In addition to systematic searching by subject, there are also other useful ways to find sources.
Read the information in the boxes in the adjacent column.
Write down the details of your newly found sources so that you can retrace them later.
Snowball method: You search on the basis of a suitable article you have found earlier. For instance, you go looking for other articles by the same author or you search by keywords you have found in that article. Most common is searching in the reading list of the article. This way of searching for references goes back in time to older publications.
Citation searching: see if the article you found has been cited, and if so, have a look at these articles and find out again of they have been cited in their turn etc. Citation searching must be done in a citation database, like Web of Science, Scopus or in Google Scholar. This method goes forward in time to newer articles. Please take into account that a recent article may have no citations yet or just a few.

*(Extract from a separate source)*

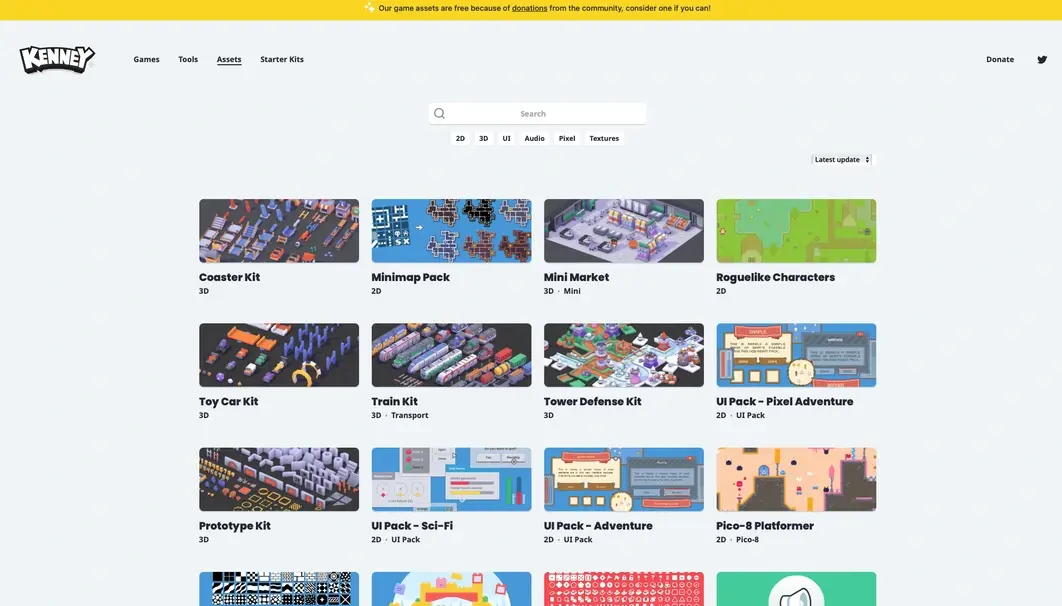Type in the Search input field
Viewport: 1062px width, 606px height.
pos(545,114)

Systematic method: you search on the basis of (combined) search terms in search engines which make literature in a certain discipline (or all disciplines) searchable (regardless of availability) with the intention of finding as much literature as possible on that subject. You may expand (adding search terms you have found) or limit (cancelling search terms or filter on year of publication). You can use several search techniques in the systematic method.
Free search: for example find more publications by one author: an author often publishes on the same subject. Look up the author in different databases or in Google (profile page, ResearchGate) or search a particular journal via the e-journals list.

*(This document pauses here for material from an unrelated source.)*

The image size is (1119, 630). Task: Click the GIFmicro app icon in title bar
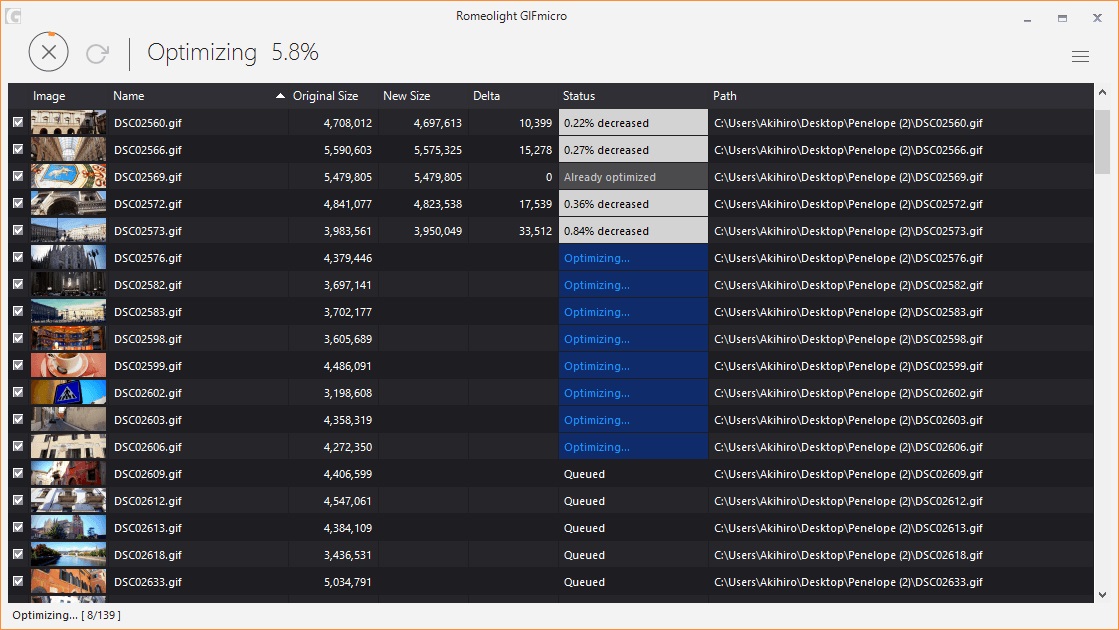pos(13,17)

How can you see if a reference refers to an article, a book or a chapter from a book?
A reference to a journal article often includes:
Author(s), the title of the article, the title of the journal in which the article is published, year of publication, volume and/or issue and often also the pagenumbers.
A reference to a book commonly includes:
Author(s), year of publication, title of the book, place of publication and name of publisher.
A reference to an article/chapter in a multi-author book/edited volume (each chapter in these books is written by a different author and the book is published under supervision of one or more editors) contains details about hte chapter but also the details of the edited volume/book as a whole. The details of the chapter are given first:
Author(s),year of publication, title of the chapter, the word 'In' followed by the details of the book as a whole and the page numbers of the chapter.
If you want to know more (and practice) about how to recognize different source types in a reference list go to module 1 of the online information literacy skills training Compass: 'Finding and accessing information' and do the assignments 1.2 en 1.3.
The search from the previous step included amongst others:
Murray, Stuart B; Nagata, Jason M; Griffiths, Scott, et al. The enigma of male eating disorders: A critical review and synthesis. Clinical Psychology Review. Vol.57 (2017), pp. 1-11
Look for this article in a citation database such as (Web of Science, Scopus or Google Scholar) you will find a number of articles that cite this particular article.